• **Problem**
Please transcribe every entry below exactly as written.
[[ Exercise data open ]]
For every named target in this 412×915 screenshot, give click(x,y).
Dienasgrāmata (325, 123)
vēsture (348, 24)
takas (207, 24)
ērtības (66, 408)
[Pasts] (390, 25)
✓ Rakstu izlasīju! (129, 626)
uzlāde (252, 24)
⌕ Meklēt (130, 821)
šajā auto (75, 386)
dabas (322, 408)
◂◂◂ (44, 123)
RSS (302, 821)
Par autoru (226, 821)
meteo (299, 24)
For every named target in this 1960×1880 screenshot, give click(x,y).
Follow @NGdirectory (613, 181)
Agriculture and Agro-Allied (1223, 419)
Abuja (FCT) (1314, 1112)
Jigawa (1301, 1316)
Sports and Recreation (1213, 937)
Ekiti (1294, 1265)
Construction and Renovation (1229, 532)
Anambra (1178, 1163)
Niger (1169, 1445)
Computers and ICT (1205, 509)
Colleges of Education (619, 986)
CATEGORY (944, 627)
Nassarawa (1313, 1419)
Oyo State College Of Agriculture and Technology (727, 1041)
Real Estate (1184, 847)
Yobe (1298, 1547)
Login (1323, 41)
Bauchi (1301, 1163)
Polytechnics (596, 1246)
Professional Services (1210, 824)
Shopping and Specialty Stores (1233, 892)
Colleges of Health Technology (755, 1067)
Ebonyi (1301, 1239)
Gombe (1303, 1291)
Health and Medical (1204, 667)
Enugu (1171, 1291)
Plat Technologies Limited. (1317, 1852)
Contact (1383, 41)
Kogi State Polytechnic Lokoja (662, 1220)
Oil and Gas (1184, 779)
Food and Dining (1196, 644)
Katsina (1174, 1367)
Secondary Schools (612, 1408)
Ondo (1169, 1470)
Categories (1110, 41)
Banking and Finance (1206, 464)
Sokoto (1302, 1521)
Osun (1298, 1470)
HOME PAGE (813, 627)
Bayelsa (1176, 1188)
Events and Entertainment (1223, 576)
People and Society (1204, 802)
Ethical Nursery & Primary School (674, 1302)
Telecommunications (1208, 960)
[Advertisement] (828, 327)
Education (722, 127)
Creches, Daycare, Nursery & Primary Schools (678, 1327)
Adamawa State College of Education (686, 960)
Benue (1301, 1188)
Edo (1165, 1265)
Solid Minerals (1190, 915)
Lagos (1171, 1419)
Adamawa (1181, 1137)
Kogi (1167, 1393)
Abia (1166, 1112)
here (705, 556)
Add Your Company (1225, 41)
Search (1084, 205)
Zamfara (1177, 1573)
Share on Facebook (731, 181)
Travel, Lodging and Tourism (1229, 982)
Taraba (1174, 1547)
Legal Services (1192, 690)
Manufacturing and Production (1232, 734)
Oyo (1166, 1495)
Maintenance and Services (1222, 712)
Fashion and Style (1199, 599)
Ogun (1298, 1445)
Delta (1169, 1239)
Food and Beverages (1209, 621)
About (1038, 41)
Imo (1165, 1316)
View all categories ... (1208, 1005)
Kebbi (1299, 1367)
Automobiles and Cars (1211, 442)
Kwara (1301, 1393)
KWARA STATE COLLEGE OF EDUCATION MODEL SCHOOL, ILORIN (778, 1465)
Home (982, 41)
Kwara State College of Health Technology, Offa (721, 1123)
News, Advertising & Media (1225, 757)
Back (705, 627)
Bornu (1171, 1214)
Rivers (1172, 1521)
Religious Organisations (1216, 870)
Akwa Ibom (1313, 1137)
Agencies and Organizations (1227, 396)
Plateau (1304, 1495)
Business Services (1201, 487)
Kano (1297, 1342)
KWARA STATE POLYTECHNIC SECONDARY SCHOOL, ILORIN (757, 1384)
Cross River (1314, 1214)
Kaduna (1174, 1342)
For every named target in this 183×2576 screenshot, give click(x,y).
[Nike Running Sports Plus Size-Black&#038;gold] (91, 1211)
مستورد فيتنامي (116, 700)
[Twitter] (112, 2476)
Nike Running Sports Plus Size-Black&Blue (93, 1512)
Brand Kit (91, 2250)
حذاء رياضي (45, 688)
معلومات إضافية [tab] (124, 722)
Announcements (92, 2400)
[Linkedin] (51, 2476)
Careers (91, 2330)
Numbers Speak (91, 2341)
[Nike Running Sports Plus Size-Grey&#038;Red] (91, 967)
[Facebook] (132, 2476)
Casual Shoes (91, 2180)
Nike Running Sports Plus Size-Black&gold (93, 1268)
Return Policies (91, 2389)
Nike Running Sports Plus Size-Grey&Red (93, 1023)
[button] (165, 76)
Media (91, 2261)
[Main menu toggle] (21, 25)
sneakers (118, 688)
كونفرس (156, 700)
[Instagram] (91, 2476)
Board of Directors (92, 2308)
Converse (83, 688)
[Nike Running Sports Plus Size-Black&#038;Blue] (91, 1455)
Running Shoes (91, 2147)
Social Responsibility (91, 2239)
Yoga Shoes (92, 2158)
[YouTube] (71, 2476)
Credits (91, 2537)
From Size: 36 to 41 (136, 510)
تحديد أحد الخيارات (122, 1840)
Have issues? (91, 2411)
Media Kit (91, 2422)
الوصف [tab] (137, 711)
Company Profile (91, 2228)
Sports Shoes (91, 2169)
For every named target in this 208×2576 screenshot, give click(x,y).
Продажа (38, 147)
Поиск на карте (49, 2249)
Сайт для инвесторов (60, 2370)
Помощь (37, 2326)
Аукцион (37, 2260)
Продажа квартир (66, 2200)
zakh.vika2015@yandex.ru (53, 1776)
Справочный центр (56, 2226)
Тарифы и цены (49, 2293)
[[ Exercise data closed ]]
• **Final answer**
For every named target in this 412×915 screenshot, give click(x,y).
Dienasgrāmata (325, 123)
vēsture (348, 24)
takas (207, 24)
ērtības (66, 408)
[Pasts] (390, 25)
✓ Rakstu izlasīju! (129, 626)
uzlāde (252, 24)
⌕ Meklēt (130, 821)
šajā auto (75, 386)
dabas (322, 408)
◂◂◂ (44, 123)
RSS (302, 821)
Par autoru (226, 821)
meteo (299, 24)
For every named target in this 1960×1880 screenshot, give click(x,y).
Follow @NGdirectory (613, 181)
Agriculture and Agro-Allied (1223, 419)
Abuja (FCT) (1314, 1112)
Jigawa (1301, 1316)
Sports and Recreation (1213, 937)
Ekiti (1294, 1265)
Construction and Renovation (1229, 532)
Anambra (1178, 1163)
Niger (1169, 1445)
Computers and ICT (1205, 509)
Colleges of Education (619, 986)
CATEGORY (944, 627)
Nassarawa (1313, 1419)
Oyo State College Of Agriculture and Technology (727, 1041)
Real Estate (1184, 847)
Yobe (1298, 1547)
Login (1323, 41)
Bauchi (1301, 1163)
Polytechnics (596, 1246)
Professional Services (1210, 824)
Shopping and Specialty Stores (1233, 892)
Colleges of Health Technology (755, 1067)
Ebonyi (1301, 1239)
Gombe (1303, 1291)
Health and Medical (1204, 667)
Enugu (1171, 1291)
Plat Technologies Limited. (1317, 1852)
Contact (1383, 41)
Kogi State Polytechnic Lokoja (662, 1220)
Oil and Gas (1184, 779)
Food and Dining (1196, 644)
Katsina (1174, 1367)
Secondary Schools (612, 1408)
Ondo (1169, 1470)
Categories (1110, 41)
Banking and Finance (1206, 464)
Sokoto (1302, 1521)
Osun (1298, 1470)
HOME PAGE (813, 627)
Bayelsa (1176, 1188)
Events and Entertainment (1223, 576)
People and Society (1204, 802)
Ethical Nursery & Primary School (674, 1302)
Telecommunications (1208, 960)
[Advertisement] (828, 327)
Education (722, 127)
Creches, Daycare, Nursery & Primary Schools (678, 1327)
Adamawa State College of Education (686, 960)
Benue (1301, 1188)
Edo (1165, 1265)
Solid Minerals (1190, 915)
Lagos (1171, 1419)
Adamawa (1181, 1137)
Kogi (1167, 1393)
Abia (1166, 1112)
here (705, 556)
Add Your Company (1225, 41)
Search (1084, 205)
Zamfara (1177, 1573)
Share on Facebook (731, 181)
Travel, Lodging and Tourism (1229, 982)
Taraba (1174, 1547)
Legal Services (1192, 690)
Manufacturing and Production (1232, 734)
Oyo (1166, 1495)
Maintenance and Services (1222, 712)
Fashion and Style (1199, 599)
Ogun (1298, 1445)
Delta (1169, 1239)
Food and Beverages (1209, 621)
About (1038, 41)
Imo (1165, 1316)
View all categories ... (1208, 1005)
Kebbi (1299, 1367)
Automobiles and Cars (1211, 442)
Kwara (1301, 1393)
KWARA STATE COLLEGE OF EDUCATION MODEL SCHOOL, ILORIN (778, 1465)
Home (982, 41)
Kwara State College of Health Technology, Offa (721, 1123)
News, Advertising & Media (1225, 757)
Back (705, 627)
Bornu (1171, 1214)
Rivers (1172, 1521)
Religious Organisations (1216, 870)
Akwa Ibom (1313, 1137)
Agencies and Organizations (1227, 396)
Plateau (1304, 1495)
Business Services (1201, 487)
Kano (1297, 1342)
KWARA STATE POLYTECHNIC SECONDARY SCHOOL, ILORIN (757, 1384)
Cross River (1314, 1214)
Kaduna (1174, 1342)
For every named target in this 183×2576 screenshot, give click(x,y).
[Nike Running Sports Plus Size-Black&#038;gold] (91, 1211)
مستورد فيتنامي (116, 700)
[Twitter] (112, 2476)
Nike Running Sports Plus Size-Black&Blue (93, 1512)
Brand Kit (91, 2250)
حذاء رياضي (45, 688)
معلومات إضافية [tab] (124, 722)
Announcements (92, 2400)
[Linkedin] (51, 2476)
Careers (91, 2330)
Numbers Speak (91, 2341)
[Nike Running Sports Plus Size-Grey&#038;Red] (91, 967)
[Facebook] (132, 2476)
Casual Shoes (91, 2180)
Nike Running Sports Plus Size-Black&gold (93, 1268)
Return Policies (91, 2389)
Nike Running Sports Plus Size-Grey&Red (93, 1023)
[button] (165, 76)
Media (91, 2261)
[Main menu toggle] (21, 25)
sneakers (118, 688)
كونفرس (156, 700)
[Instagram] (91, 2476)
Board of Directors (92, 2308)
Converse (83, 688)
[Nike Running Sports Plus Size-Black&#038;Blue] (91, 1455)
Running Shoes (91, 2147)
Social Responsibility (91, 2239)
Yoga Shoes (92, 2158)
[YouTube] (71, 2476)
Credits (91, 2537)
From Size: 36 to 41 (136, 510)
تحديد أحد الخيارات (122, 1840)
Have issues? (91, 2411)
Media Kit (91, 2422)
الوصف [tab] (137, 711)
Company Profile (91, 2228)
Sports Shoes (91, 2169)
For every named target in this 208×2576 screenshot, give click(x,y).
Продажа (38, 147)
Поиск на карте (49, 2249)
Сайт для инвесторов (60, 2370)
Помощь (37, 2326)
Аукцион (37, 2260)
Продажа квартир (66, 2200)
zakh.vika2015@yandex.ru (53, 1776)
Справочный центр (56, 2226)
Тарифы и цены (49, 2293)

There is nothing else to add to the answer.